The department met with nursing home leadership to discuss ways to prevent closing, such as working with families to transfer patients to other facilities or allow the residential population to decline, Farwell said. Dodge said on Friday the home would not be able to meet staffing requirements even with a reduction in patient levels.

Employees that do wish to stay were offered a voluntary retention award agreement guaranteeing up to eight hours of additional pay if they work 40 hours a week, although they lose the benefit if they have unscheduled absences, are fired or quit. It requires signees to agree to not make any “defamatory or derogatory statements” on social media or other outlets about management and staff, the closing itself or the operations of the facility.

Signees waive their right to a jury trial for any litigation coming from the signing of the agreement, and the home said it would stop providing the benefit and may sue any employees who break the non-disparagement clause.

Facilities usually offer retention bonuses to higher-paid staff to keep them on, said David Webbert, an employment lawyer and managing partner at the firm Johnson, Webbert & Garvan, who said it was unusual for them to be offered to rank-and-file staff.
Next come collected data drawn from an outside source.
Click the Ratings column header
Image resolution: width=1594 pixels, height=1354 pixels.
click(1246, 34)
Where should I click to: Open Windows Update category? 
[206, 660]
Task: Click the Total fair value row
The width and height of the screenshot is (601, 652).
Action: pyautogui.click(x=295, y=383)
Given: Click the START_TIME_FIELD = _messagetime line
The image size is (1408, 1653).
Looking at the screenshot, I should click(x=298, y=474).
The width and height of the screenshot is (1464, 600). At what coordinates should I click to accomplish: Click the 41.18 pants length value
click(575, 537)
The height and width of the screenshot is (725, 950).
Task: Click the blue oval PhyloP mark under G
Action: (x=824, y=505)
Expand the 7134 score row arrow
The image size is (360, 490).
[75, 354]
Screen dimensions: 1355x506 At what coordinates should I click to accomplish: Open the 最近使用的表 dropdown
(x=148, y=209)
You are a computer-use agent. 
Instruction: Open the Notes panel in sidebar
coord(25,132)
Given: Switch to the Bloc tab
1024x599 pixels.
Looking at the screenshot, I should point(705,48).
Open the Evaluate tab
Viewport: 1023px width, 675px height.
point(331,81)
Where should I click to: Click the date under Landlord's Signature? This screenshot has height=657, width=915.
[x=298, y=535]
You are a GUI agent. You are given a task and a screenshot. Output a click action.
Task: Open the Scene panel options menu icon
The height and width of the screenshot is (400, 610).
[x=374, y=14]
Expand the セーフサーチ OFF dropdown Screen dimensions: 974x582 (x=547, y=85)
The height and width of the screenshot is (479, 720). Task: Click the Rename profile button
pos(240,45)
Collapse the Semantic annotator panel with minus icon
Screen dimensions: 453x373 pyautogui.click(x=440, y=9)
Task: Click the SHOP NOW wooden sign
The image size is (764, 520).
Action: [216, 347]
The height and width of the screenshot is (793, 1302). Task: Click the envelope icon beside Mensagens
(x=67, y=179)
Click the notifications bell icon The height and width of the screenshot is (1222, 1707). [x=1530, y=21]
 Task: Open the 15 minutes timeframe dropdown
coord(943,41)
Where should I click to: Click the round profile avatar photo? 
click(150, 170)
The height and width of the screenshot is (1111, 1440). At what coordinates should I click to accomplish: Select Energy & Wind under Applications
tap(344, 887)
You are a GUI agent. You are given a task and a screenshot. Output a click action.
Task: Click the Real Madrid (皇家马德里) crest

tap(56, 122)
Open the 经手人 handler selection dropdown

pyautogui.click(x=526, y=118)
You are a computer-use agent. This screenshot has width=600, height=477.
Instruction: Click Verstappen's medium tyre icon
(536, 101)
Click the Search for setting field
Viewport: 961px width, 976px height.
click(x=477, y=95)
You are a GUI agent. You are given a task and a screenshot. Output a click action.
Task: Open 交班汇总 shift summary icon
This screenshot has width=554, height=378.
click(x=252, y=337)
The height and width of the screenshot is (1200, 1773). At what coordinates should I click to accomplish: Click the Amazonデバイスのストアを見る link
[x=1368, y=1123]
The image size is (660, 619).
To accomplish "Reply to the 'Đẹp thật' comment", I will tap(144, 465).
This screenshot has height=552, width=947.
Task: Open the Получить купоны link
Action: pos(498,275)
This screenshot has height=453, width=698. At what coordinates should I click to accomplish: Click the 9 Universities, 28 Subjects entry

He said the agreement should be modified to include a good-faith criticism clause, otherwise workers could be discouraged from coming forward for fear of retribution.

“Things can happen between now and [the closing],” he said. “The non-disparagement agreement does not take into account the importance of employees offering feedback.”

Dodge pushed back, saying it is meant to discourage “unnecessary, inaccurate and uninformed discussion on social media and elsewhere that neither serves nor protects the interests of the residents, families and staff.” She said language allowing employees to participate in legal investigations and court cases is meant to encompass whistleblowing.

An Island Nursing Home staffer, who agreed to speak to the Bangor Daily News on the condition of anonymity, said the agreement made them “uncomfortable” and worried they would be held liable after speaking openly about the closing home. They said they were “blindsided” by the closing after management told them two days prior the facility would remain open.

“We knew staffing was bad,” she said. “But they never mentioned we might have to close because of it.”